Click on the different sections on the image below to view the various sections of Metacognitive Skills

Characteristics of a Skilled Reader




  • Monitor their reading so they can keep track of their understanding as they read:
    • Note confusion, or difficult words and concepts – signaling them that comprehension is breaking down;
    • Confirm, refute, or extend predictions made prior to reading;
    • Stop after each paragraph to summarize;
    • Generate questions before, during, and after reading; and / or
    • Create a mental picture as you read.
  • Actively engage and interact with the text before, during, and after reading so they can grapple with the meaning (see above).
  • Use fix-it strategies when understanding break downs:
    • Go back and re-read,
    • Re-state,
    • Attempt to summarize,
    • Use contextual clues, and / or
    • Use decoding skills to figure out unknown words.
  • Set a purpose for reading.
  • Adjust their use of strategies depending on the text and content.

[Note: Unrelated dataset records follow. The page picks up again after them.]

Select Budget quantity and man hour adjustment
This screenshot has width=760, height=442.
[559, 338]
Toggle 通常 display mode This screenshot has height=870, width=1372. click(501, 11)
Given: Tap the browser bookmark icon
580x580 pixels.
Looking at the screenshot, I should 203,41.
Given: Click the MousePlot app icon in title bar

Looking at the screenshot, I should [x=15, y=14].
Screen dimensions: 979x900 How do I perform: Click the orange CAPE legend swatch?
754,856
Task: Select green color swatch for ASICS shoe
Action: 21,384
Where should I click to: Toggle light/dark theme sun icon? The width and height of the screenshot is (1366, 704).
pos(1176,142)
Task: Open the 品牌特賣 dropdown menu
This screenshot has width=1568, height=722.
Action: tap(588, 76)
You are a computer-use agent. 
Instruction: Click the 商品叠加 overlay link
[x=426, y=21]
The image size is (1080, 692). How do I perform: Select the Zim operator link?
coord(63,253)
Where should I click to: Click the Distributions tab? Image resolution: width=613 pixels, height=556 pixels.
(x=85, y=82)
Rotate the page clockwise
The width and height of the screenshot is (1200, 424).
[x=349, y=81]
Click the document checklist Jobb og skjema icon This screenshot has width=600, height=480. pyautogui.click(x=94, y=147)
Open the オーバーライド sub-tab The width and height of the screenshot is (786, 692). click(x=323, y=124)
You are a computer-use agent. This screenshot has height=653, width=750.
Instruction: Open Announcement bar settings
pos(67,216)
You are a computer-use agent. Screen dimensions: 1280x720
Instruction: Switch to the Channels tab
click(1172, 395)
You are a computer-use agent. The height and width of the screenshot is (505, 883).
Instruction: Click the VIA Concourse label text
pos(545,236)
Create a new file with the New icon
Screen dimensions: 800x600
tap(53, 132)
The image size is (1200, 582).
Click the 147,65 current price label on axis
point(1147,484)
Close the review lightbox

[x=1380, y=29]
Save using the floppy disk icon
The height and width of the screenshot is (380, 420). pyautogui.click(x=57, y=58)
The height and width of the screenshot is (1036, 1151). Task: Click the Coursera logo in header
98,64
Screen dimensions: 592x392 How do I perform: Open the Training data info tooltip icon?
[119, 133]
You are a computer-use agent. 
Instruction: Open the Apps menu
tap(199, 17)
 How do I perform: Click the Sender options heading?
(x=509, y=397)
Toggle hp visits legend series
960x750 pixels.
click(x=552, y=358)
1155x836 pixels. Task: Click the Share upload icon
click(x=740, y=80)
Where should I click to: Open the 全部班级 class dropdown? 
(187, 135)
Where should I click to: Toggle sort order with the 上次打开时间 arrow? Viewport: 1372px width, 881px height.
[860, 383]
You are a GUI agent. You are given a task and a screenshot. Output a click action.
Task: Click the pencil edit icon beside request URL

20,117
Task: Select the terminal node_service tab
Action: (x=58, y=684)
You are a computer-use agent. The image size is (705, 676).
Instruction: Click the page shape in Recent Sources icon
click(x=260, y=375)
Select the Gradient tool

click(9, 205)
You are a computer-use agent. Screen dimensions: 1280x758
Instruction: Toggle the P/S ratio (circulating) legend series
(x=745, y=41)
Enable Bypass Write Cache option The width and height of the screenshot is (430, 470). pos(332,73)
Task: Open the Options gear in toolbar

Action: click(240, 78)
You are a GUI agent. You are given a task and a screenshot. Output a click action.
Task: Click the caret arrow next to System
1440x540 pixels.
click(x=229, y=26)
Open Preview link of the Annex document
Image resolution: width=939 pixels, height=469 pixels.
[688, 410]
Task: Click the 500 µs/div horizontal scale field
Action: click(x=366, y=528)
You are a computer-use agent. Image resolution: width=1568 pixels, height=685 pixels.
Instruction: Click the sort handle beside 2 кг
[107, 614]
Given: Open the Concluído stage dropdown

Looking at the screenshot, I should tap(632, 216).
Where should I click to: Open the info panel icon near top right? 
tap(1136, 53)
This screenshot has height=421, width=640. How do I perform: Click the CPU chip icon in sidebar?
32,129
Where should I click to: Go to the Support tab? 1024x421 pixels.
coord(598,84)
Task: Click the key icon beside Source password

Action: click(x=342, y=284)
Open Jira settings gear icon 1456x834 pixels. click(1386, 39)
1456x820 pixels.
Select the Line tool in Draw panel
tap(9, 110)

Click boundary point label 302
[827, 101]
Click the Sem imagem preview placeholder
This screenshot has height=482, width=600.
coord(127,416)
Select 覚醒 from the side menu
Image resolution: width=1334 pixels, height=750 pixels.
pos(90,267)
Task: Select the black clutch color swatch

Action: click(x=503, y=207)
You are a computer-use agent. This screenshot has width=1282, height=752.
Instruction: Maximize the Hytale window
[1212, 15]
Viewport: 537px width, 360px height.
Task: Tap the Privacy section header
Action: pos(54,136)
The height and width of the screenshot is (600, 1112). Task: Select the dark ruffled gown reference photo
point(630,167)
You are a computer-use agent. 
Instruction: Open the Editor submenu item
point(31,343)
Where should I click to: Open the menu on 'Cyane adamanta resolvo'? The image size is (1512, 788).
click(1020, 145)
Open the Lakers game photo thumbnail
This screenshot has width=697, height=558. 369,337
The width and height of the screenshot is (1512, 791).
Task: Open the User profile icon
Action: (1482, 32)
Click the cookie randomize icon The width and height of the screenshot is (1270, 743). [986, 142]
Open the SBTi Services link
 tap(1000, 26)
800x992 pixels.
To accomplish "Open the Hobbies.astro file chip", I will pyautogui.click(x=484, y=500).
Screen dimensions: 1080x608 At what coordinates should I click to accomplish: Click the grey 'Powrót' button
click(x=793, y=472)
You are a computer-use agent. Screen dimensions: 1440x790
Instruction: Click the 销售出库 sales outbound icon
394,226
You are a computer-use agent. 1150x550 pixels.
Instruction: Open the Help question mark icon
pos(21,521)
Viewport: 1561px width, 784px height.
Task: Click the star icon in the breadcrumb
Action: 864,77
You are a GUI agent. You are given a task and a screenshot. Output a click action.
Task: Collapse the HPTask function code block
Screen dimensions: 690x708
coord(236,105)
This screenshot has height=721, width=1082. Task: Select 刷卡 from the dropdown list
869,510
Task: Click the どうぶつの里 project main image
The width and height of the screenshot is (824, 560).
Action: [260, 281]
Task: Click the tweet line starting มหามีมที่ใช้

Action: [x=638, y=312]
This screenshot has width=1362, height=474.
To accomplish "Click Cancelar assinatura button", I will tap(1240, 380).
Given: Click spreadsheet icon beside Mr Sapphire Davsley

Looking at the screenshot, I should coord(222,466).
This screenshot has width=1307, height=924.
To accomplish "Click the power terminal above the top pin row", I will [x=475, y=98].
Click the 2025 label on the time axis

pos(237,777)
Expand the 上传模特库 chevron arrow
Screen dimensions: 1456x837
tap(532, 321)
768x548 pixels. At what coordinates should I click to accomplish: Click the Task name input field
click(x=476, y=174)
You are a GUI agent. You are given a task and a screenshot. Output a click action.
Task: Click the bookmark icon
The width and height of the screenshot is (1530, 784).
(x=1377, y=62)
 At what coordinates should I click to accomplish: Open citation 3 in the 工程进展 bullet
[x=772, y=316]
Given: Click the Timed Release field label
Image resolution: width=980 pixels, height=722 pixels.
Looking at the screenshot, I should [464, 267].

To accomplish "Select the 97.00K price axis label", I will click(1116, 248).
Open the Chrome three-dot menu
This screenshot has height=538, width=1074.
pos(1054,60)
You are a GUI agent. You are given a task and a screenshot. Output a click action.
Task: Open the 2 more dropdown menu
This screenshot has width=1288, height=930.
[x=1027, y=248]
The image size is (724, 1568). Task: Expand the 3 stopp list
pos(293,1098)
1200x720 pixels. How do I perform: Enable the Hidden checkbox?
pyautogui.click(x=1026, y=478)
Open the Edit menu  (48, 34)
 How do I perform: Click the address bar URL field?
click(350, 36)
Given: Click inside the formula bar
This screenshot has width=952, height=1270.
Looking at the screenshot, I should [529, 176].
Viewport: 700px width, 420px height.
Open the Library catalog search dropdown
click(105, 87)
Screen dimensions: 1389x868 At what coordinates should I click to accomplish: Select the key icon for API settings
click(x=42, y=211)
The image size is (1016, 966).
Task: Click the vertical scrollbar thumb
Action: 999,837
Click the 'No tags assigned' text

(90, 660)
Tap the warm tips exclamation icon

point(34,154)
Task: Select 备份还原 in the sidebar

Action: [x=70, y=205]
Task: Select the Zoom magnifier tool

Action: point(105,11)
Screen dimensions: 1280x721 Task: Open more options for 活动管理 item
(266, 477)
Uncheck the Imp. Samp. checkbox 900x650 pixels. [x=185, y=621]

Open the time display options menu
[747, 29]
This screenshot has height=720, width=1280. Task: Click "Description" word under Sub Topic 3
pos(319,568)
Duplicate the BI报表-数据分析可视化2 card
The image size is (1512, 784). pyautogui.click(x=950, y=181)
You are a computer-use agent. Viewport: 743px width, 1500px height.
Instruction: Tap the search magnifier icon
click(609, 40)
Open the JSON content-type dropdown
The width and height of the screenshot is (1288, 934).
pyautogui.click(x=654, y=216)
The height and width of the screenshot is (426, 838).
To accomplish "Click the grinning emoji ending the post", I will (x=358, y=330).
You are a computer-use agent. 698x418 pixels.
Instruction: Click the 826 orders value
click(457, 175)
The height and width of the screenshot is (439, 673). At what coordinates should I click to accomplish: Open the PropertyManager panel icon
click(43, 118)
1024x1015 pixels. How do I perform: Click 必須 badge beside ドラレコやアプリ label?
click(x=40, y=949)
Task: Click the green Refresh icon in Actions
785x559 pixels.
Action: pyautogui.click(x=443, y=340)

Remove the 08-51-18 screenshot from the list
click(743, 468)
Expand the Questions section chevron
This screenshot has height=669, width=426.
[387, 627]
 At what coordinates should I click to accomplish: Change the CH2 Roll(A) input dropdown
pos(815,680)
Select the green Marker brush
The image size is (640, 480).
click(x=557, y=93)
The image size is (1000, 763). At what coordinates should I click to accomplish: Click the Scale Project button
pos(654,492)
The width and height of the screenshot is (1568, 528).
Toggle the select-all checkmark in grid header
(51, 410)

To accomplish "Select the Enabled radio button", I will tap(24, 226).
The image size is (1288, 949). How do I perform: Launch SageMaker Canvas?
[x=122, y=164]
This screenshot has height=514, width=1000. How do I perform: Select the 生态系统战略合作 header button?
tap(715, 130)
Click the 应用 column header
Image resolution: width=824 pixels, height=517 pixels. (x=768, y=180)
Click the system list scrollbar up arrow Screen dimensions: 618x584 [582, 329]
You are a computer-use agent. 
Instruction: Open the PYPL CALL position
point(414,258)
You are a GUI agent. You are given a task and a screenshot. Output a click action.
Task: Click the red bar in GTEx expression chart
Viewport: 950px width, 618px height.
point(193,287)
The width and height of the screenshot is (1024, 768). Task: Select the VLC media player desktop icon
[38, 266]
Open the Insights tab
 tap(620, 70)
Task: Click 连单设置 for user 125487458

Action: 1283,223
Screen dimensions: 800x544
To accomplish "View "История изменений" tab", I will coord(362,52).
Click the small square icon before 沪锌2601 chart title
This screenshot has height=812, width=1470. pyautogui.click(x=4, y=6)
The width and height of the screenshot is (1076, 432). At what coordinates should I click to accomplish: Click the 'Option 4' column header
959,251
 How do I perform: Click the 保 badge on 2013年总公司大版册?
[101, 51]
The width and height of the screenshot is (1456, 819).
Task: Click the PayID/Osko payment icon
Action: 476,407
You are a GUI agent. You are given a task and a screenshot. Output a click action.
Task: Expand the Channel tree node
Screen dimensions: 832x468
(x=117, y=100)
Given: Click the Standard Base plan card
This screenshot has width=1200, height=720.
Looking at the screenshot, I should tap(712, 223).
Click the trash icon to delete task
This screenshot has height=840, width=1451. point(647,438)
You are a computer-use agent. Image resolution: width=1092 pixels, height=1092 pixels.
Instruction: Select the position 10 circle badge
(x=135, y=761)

  • Can represent information from a text onto a graphic organizer before, during, and after reading.
  • Can create summaries by consolidating short paragraphs or passages, into only the most important, main ideas.
  • Can summarize text by identifying main ideas and supporting details.
  • Know how and where to find the answers to questions (especially those that require inferencing and using prior knowledge).
  • Consider writing from various points of view.